# What you should do
Below are some records. How many of their lines contain the string "this"? Give the number only.

# Data excerpts
[Start of Attachment]
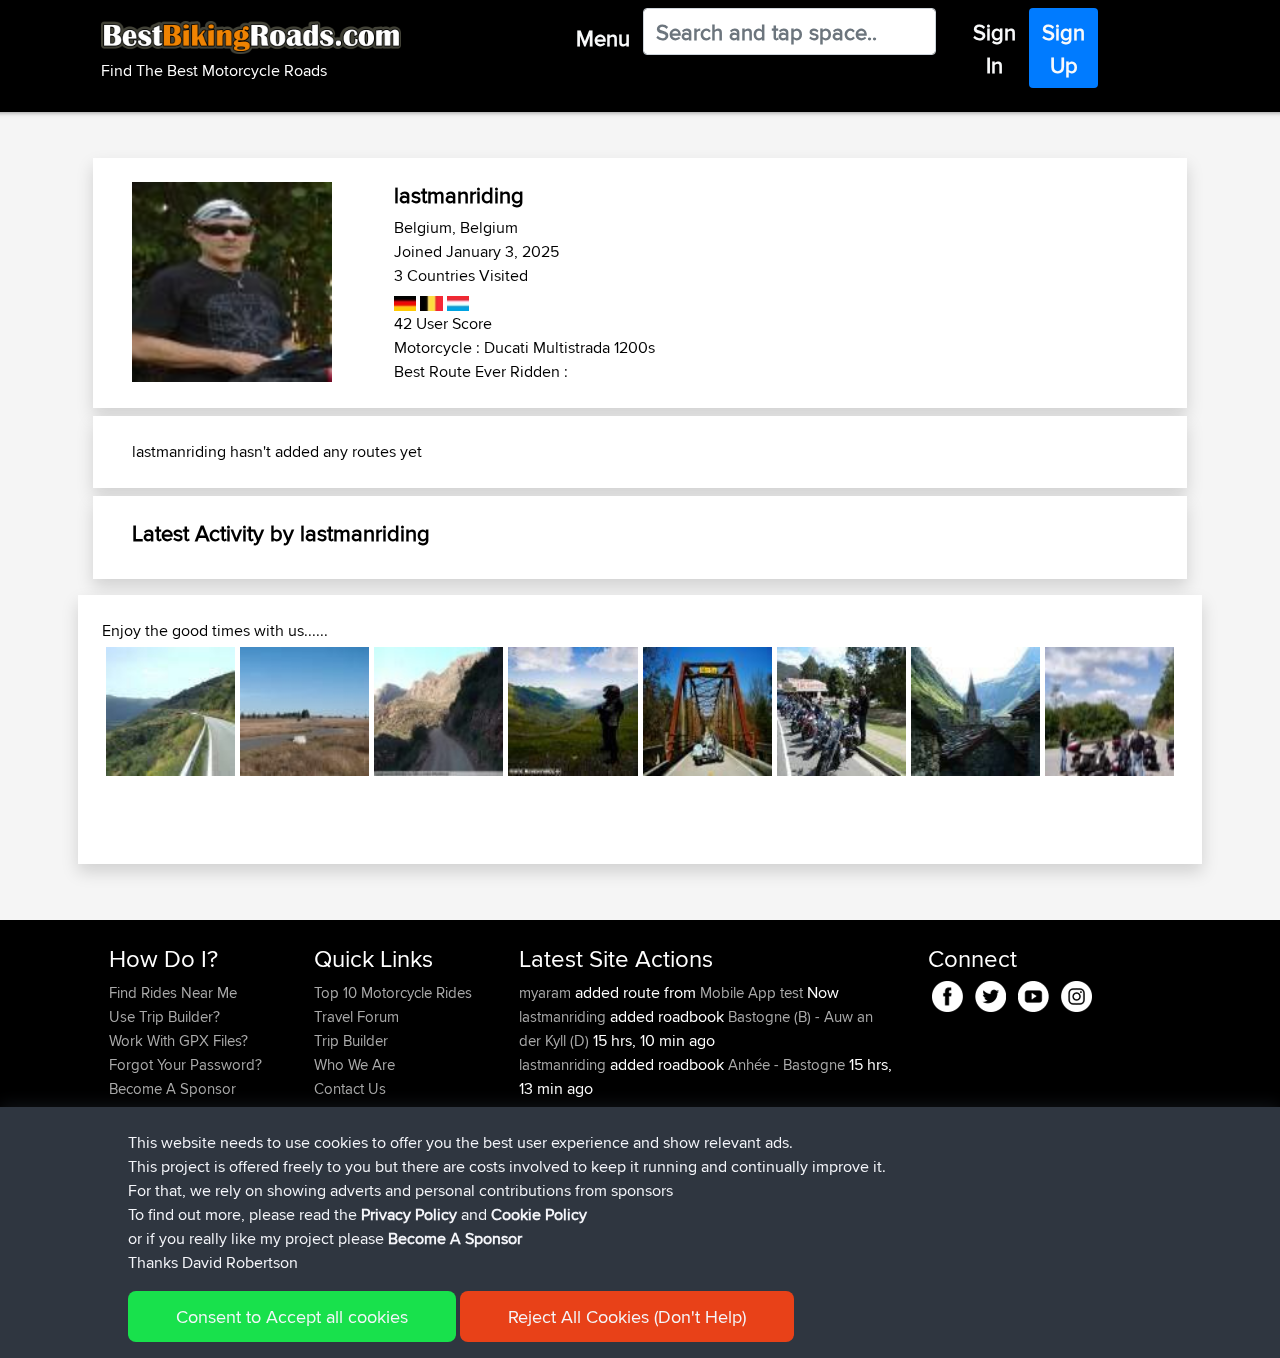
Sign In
[End of Attachment]
[Start of Attachment]
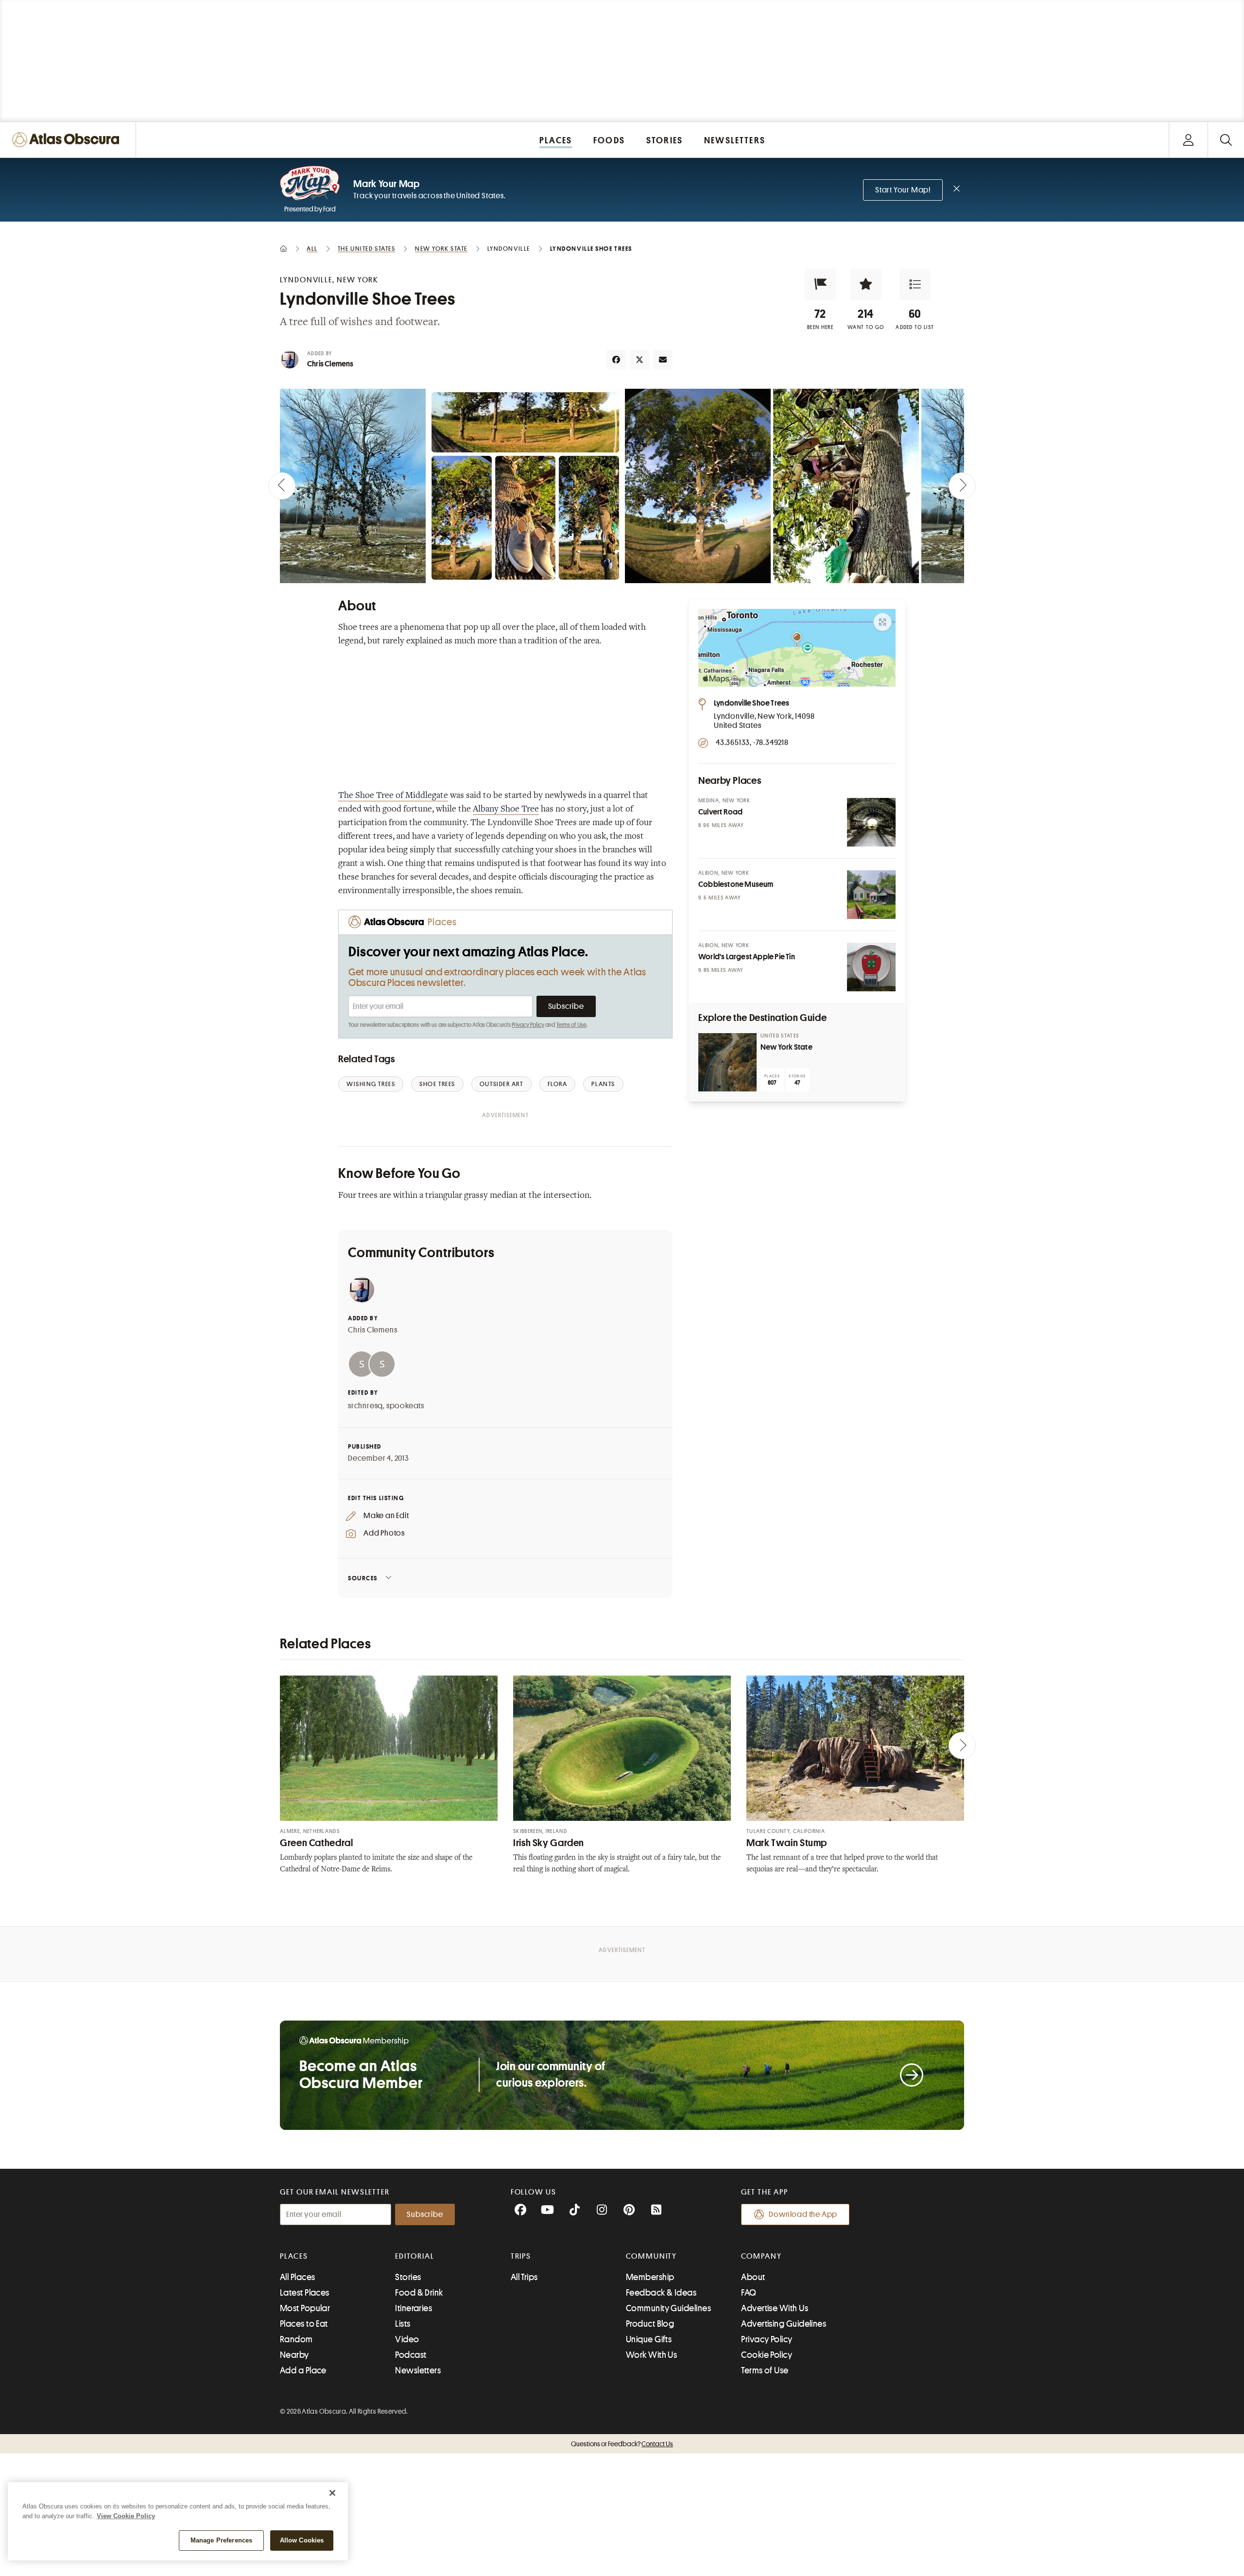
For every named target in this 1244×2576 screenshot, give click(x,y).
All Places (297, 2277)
[End of Attachment]
[Start of Attachment]
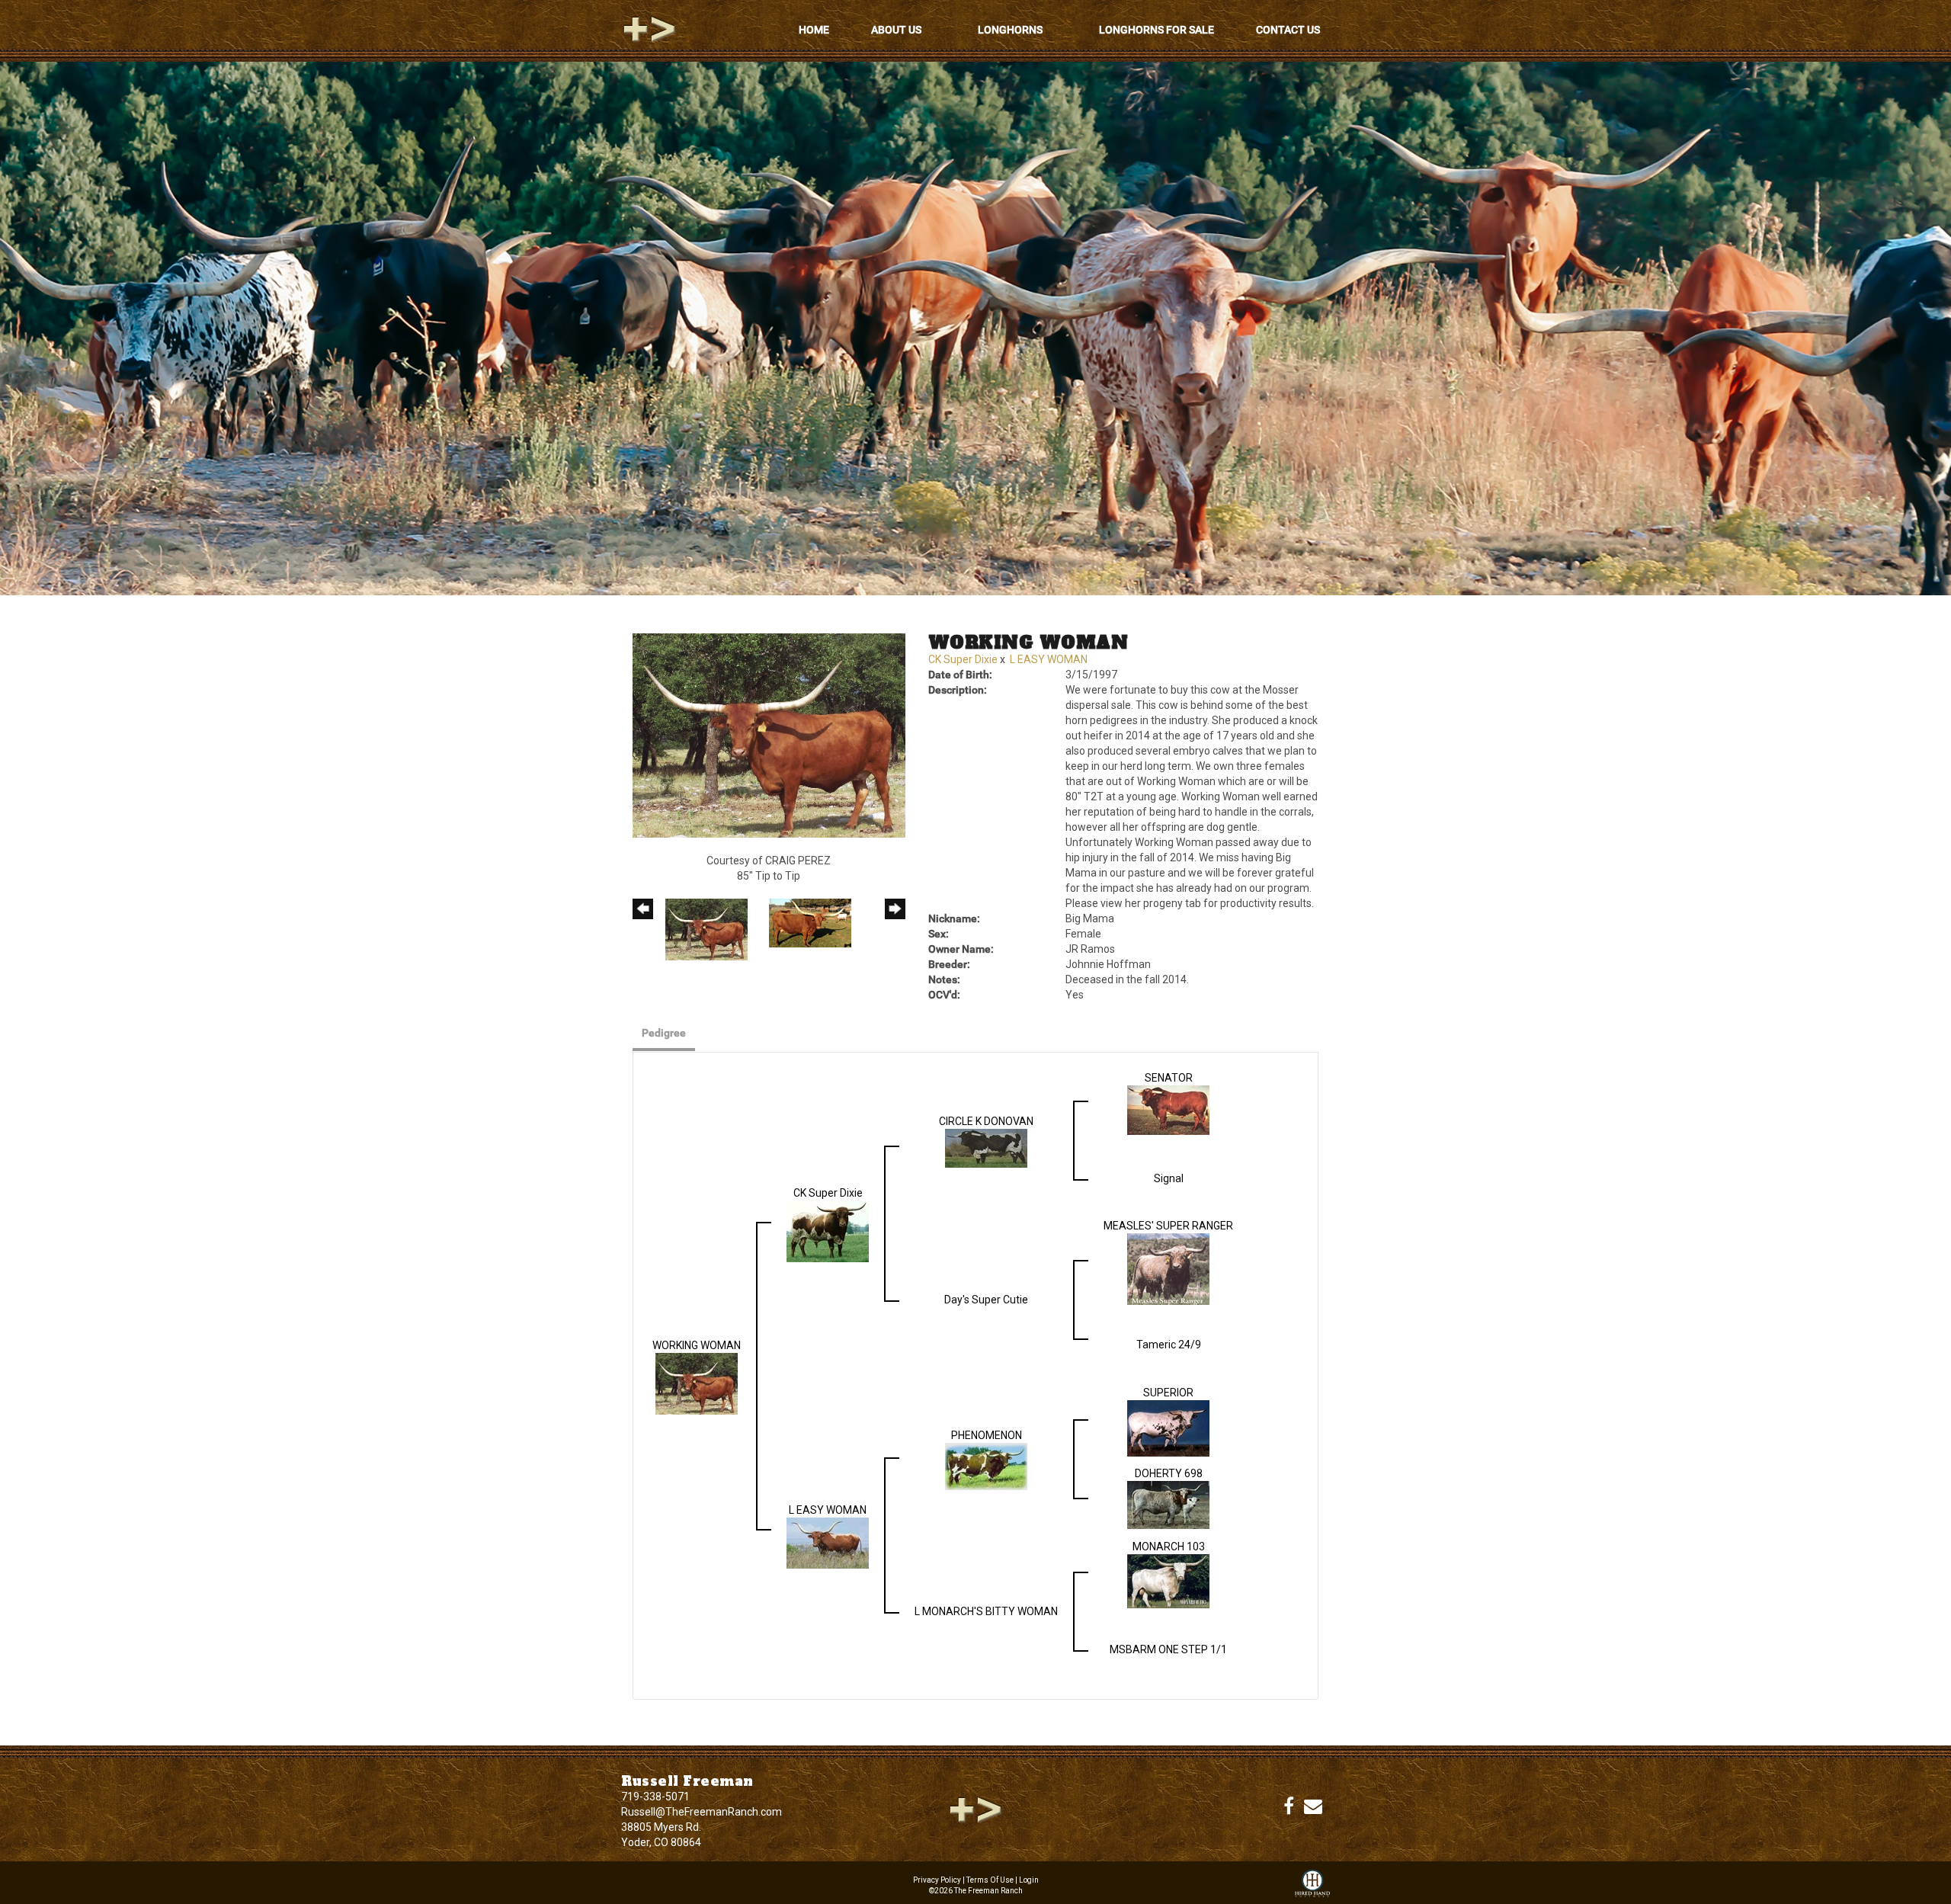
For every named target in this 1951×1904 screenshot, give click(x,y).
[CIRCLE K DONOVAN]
[End of Attachment]
# Solution to the exercise
2